Crotone hospital, the testimony: “Ambulances without a doctor and emergency room without even a blanket”


By John

«I tell the story of what happened so that, in the future, there will be no similar cases where a serious patient leaves the emergency room of a local hospital that serves the entire district, stripped not only of essentials, but also of her dignity» . Thus begins the letter sent to the president of the Calabria Region Roberto Occhiutoto the Asp Commissioner of Crotone Antonio Brambillato the Prefect of Crotone Franca Ferraroto the Health Director Asp Pasquale Mesitito the Health Director of San Giovanni di Dio in Crotone Lucio Cosentinoto the president of the Province of Crotone Sergio Ferrarito the mayor of Crotone Vincenzo Vocefrom Giovanna Chiaravolloti,« citizen of Crotone, active person in her city. In short, a woman like many others who wants to denounce the precarious state of the emergency room at the San Giovanni di Dio hospital in Crotone so that there are no other cases like those that happened on Sunday 28 April to my sister, a few years younger than me” .
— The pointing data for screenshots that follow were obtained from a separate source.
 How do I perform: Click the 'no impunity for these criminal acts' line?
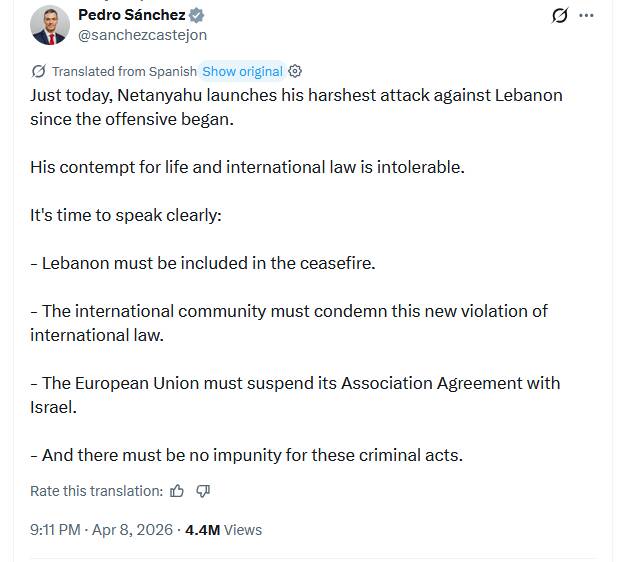click(246, 455)
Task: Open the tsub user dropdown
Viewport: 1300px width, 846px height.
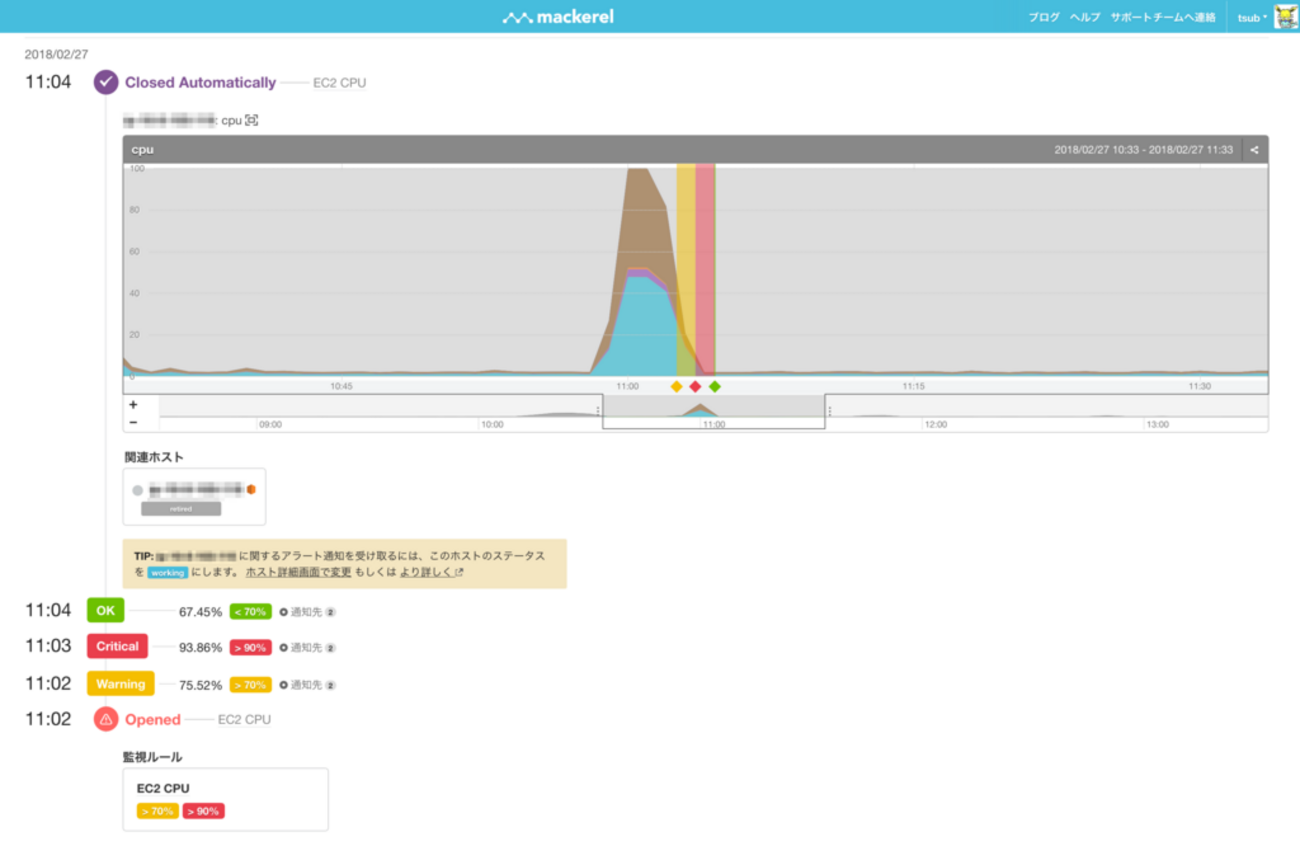Action: (1252, 18)
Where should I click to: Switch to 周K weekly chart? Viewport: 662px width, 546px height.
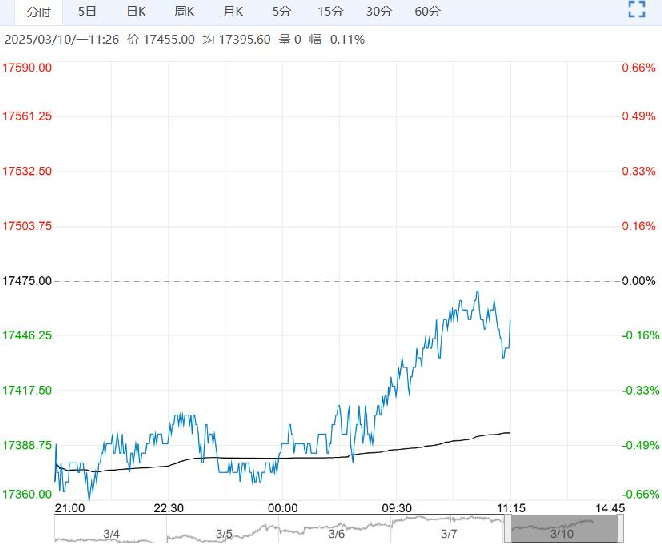click(x=184, y=12)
And here is the story: «On the night of Sunday 28 April, my brother-in-law – wrote Mrs. Chiaravalloti – found my sister, aged 58, lying unconscious on the ground. She was transported to the emergency room, she had three CT scans performed, therefore waiting for the results from time to time. A Neurologist was not called, and my sister was in serious condition, since she did not speak. It was not possible to transport my sister to Cosenza Hospital since the ambulances in Crotone were present, but there was no doctor available. To make a long story short, my sister left the Crotone emergency room at 7.40 am with a Cirò ambulance, in a desperate situation. Upon arrival in the city of Bruzia, the doctor who operated on her told us that even a quarter of an hour late, we would just leave my sister alone.”
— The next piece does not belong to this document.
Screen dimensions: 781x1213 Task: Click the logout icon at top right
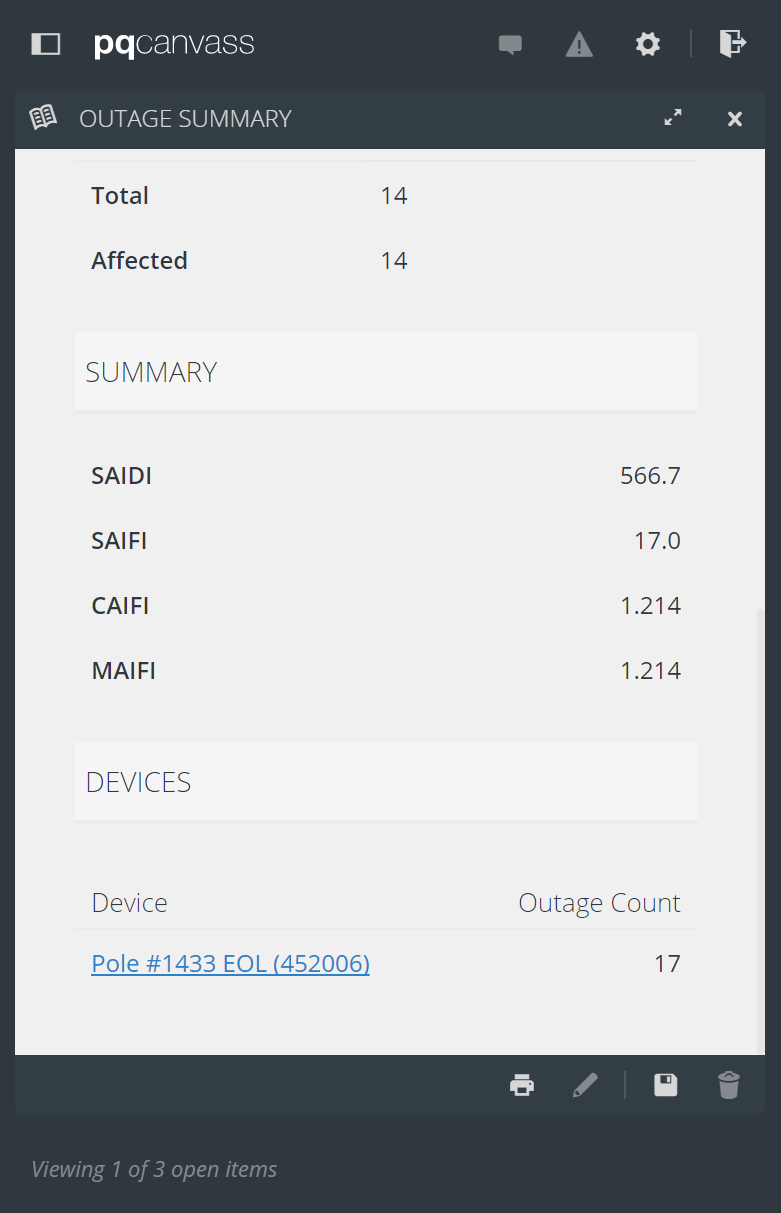[x=733, y=44]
But it's not enough. «At the Crotone emergency room – continued Mrs. Chiaravalloti – there wasn't even a blanket available, and my sister was cold. She entered the ambulance with my jacket, while to be washed before leaving, we had to call a nurse who was actually very kind. The only OSS present was rightly busy with another patient. I understand the problems of healthcare cuts at the national level, though not owning even a blanket is deplorable. We are talking about an important hospital that serves the entire province of Crotone, which must provide assistance to the entire area. There is little staff, with the atavistic problems that we all know. But in my sister's case, an ethical factor also comes into play. There must never be anything like this again. The appeal I make is that such events no longer exist. Crotone healthcare must not be last. We can't afford it.”